Rafel shook his head, but Sekhmet had already taken the bait.

"You play the guitar?"

"I dabble." Rafel avoided her bright eyes.

Aya giggled. "Oh, posh! He's being cute. He plays the piano too. He's. .

.really good with his hands."

All the women shared a look, and as Rafel bent his head they burst out laughing.

"—ha! Oh my God! I haven't laughed this hard since that party Dionysus threw back a century. You guys are amazing company. Well, go on, Apollyon, play us a song!" Sekhmet urged him with her eyes. In the face of four breathtaking babes, who was he to refuse?

Rafel licked his lips and collected the fine guitar Ravenna handed out. It was an exquisite make; a Spaniard treasure, with lively gold strings. He tuned and plucked one, and the ladies drew closer.

"If I play, you have to dance."

"We will, my Lord," Aya couldn't contain her smile.
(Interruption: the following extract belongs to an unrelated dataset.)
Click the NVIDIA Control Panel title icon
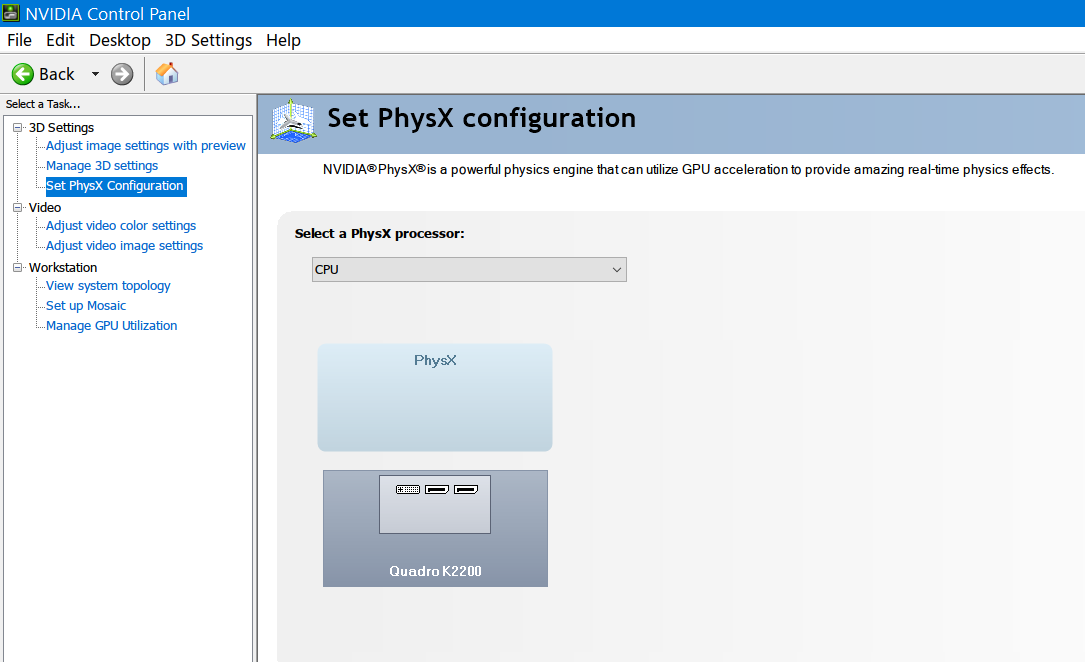1085x662 pixels. tap(11, 12)
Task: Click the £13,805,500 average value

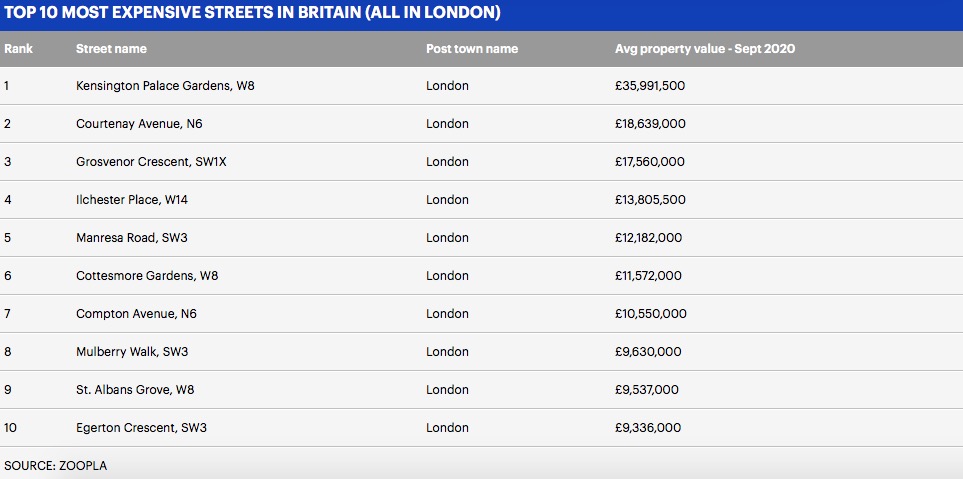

Rafel started a high spirit folk tune they all knew too well, and in seconds, he had the girls jumping on the feet, gigging and wiggling hips to every belt of his baritone and strum of his fine guitar. They sang with him:

"O'er the hills, the squirrels play. O'er the trees, the bluebirds sing! And we'll be coming 'round the mountain side. . . WE'LL BE COMING 'ROUND THE MOUNTAIN WHEN WE COME!

WE'LL BE. . ."

On and on they sang and danced. And eventually fell breathless to the floor, sweaty and glued to each other. Ravenna rubbed her head in Aya's thigh and gazed up Rafel.

She whispered, "I wish we can stay like this forever. I don't wanna leave."

It was Sekhmet who broke the companionable silence. "We don't need to."